Opinion
Condonation of a divorceable offense is in law conditional upon future good behavior; and therefore a repetition of such offense, or the commission of any other act or acts which would justify a divorce, will annul the condonation and revive the original cause of action.
Argued January 18th, 1924
Decided March 6th, 1924.
ACTION for a divorce for alleged adultery and intolerable cruelty, brought to and tried by the Superior Court in New Haven County, Jennings, J.; facts found and judgment rendered for the plaintiff, and appeal by the defendant. No error.
Morris L. Robin, with whom, on the brief, was Sidney S. Cassel, for the appellant (defendant). Michael V. Blansfield and Herman B. Engelman, for the appellee (plaintiff.)
This suit for a divorce was made returnable in February, 1922. The complaint alleged intolerable cruelty and adultery as the grounds of action. The defendant in her answer denied the essential allegations of the complaint, and also alleged specially that the plaintiff had condoned the acts of intolerable cruelty committed before January 15th, 1921, and the adultery charged. This the plaintiff denied.
The court found as follows: The defendant committed adultery with one Bloomstein on various occasions before December 28th, 1920, and the plaintiff in December, 1920, became aware of this misconduct and ceased to live with the defendant.
On January 15th, 1921, the parties sought to reestablish their home and domestic relations because of their two young children, and on that date entered into a written agreement for a reconciliation, in which she agreed to properly conduct herself in all particulars in the future, upon his agreement to disregard her former misconduct and support her and take her into his home in normal relations.
The parties thereupon began housekeeping with their children and living together in normal marital relations in pursuance of the agreement. The defendant shortly thereafter began and continued to practice cruelty toward the plaintiff of such a character as to constitute intolerable cruelty and entitle him to a divorce; the plaintiff thereupon began this suit alleging intolerable cruelty and the adultery which took place before the agreement as to reconciliation of January 15th, 1921, and the cohabitation as above in pursuance of it.

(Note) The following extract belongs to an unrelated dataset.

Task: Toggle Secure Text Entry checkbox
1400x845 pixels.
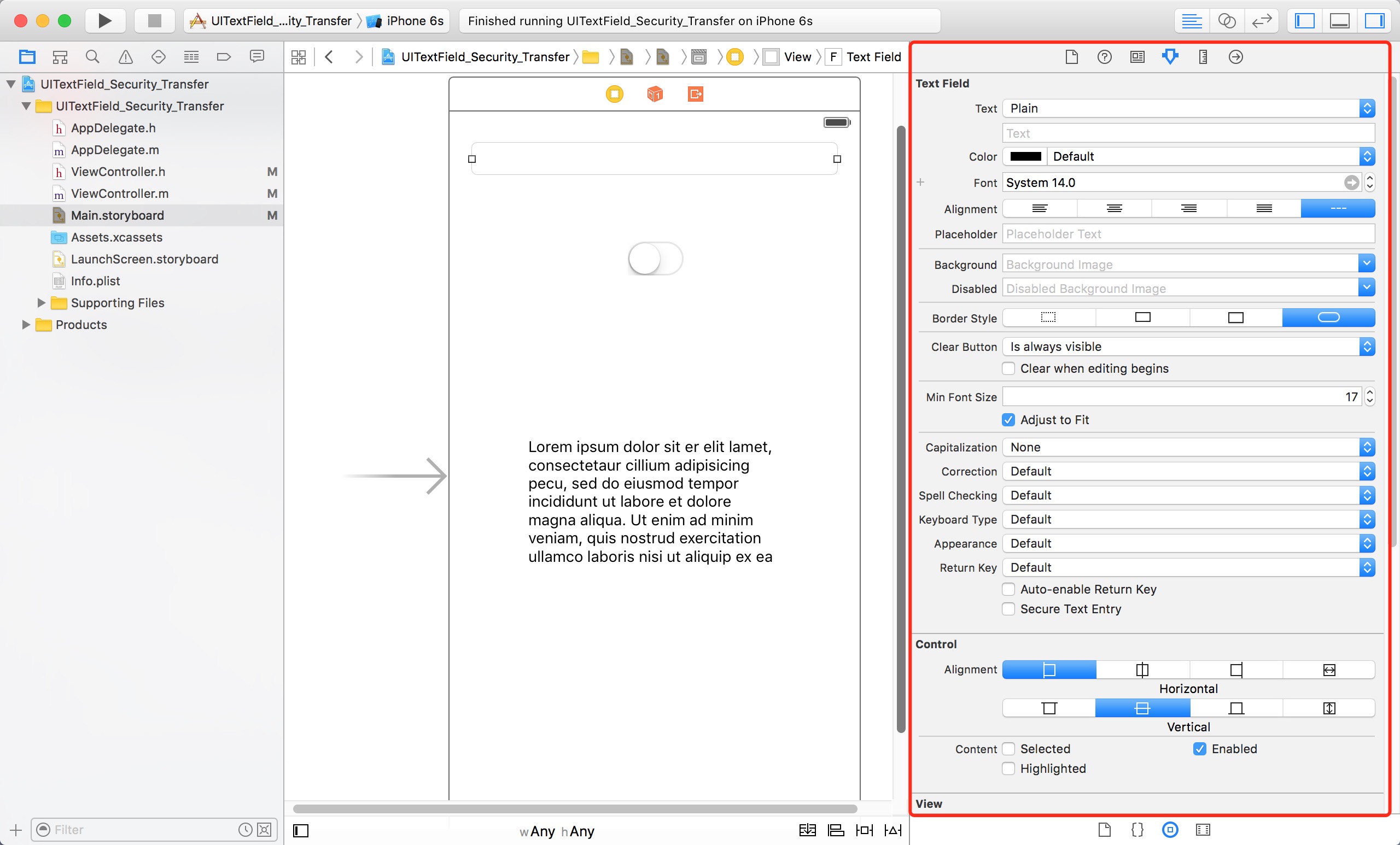Action: (x=1008, y=609)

The plaintiff claimed that the intolerable cruelty of the defendant after the execution of the reconciliation agreement in January, 1921, not only entitled the plaintiff to a divorce upon that ground, but also obviated the condonation of her adultery arising from his resumption of marital relations with the defendant in pursuance of that agreement.
The trial court sustained this claim of the plaintiff and granted him a divorce upon both grounds. The defendant appealed from the decree in so far as it granted a divorce upon the ground of adultery. The defendant claims that the reconciliation agreement and subsequent cohabitation rendered the prior adultery forever invalid as a ground of divorce. But this claim ignored the fact that the reconciliation agreement was made upon condition that the defendant would properly conduct herself in all particulars thereafter, and this the defendant has failed to do, and as a consequence the original offense has been revived. Aside from this agreement the law, upon the facts, revived the original offense.
The law is well settled that an offense which has been condoned may be revived not only by a repetition of the same offense, but also by the subsequent commission of other marital offenses constituting a ground of divorce. 2 Bishop, Mar., Div. Sep., § 308- § 323; 19 Corpus Juris, p. 87, § 203; Leech v. Leech, 82 N.J. Eq. 472, 475, 89 A. 51; Bravo v. Bravo, 93 N.J. Eq. 56, 114 A. 790.
The defendant by her conduct after the execution of the agreement of reconciliation of January 15th, 1921, which constituted intolerable cruelty to the plaintiff, revived as grounds of divorce the defendant's infidelity prior to the agreement. Otherwise this infidelity would have been condoned. The condonation involved in their cohabitation was, under their conditional agreement and also in law, conditional upon her subsequent freedom from marital misconduct. Her subsequent marital misconduct was a breach of this condition and annulled the condonation.